Pictures in the records below must be left out. Return exactly the lines from the line with "Given: Select the first 402.mp4 audio clip" to the line with "Click the Step Out debugger icon", both included.

◆ **THE RECORDS**
········
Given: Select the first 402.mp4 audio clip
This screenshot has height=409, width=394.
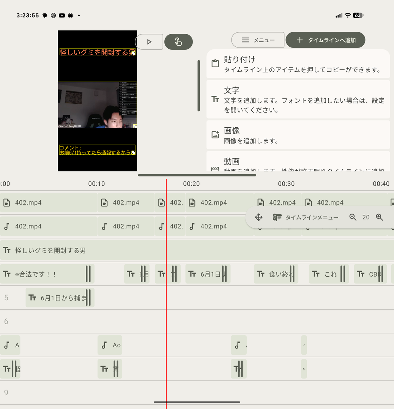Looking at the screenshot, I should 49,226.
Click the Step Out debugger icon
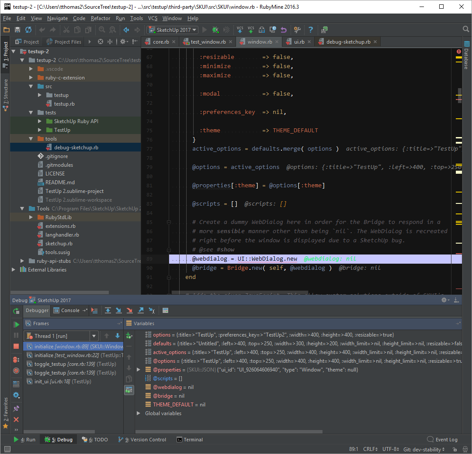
········
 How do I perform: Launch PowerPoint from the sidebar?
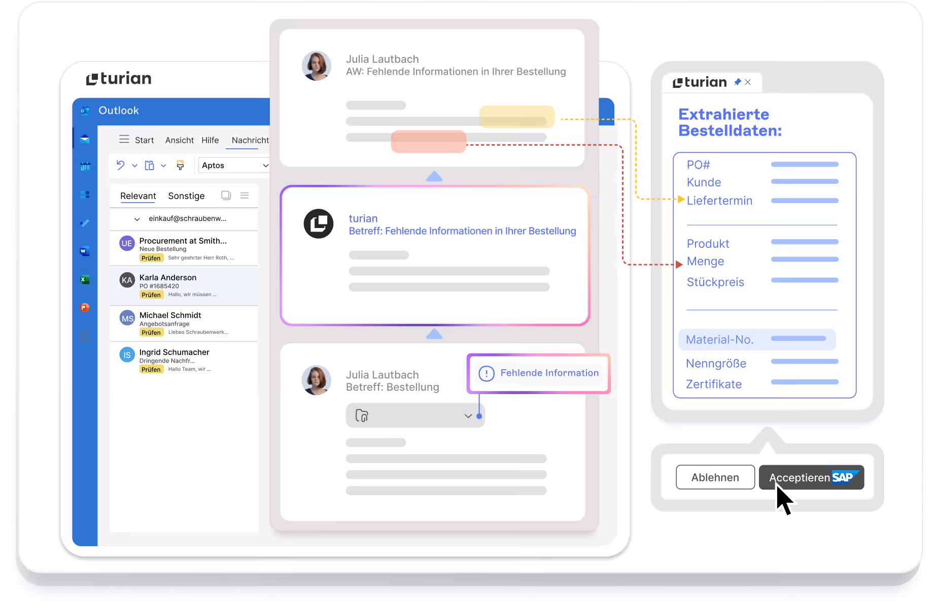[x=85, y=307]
········
◆ **FINAL ANSWER**
Given: Select the first 402.mp4 audio clip
This screenshot has height=409, width=394.
Looking at the screenshot, I should 49,226.
Click the Step Out debugger icon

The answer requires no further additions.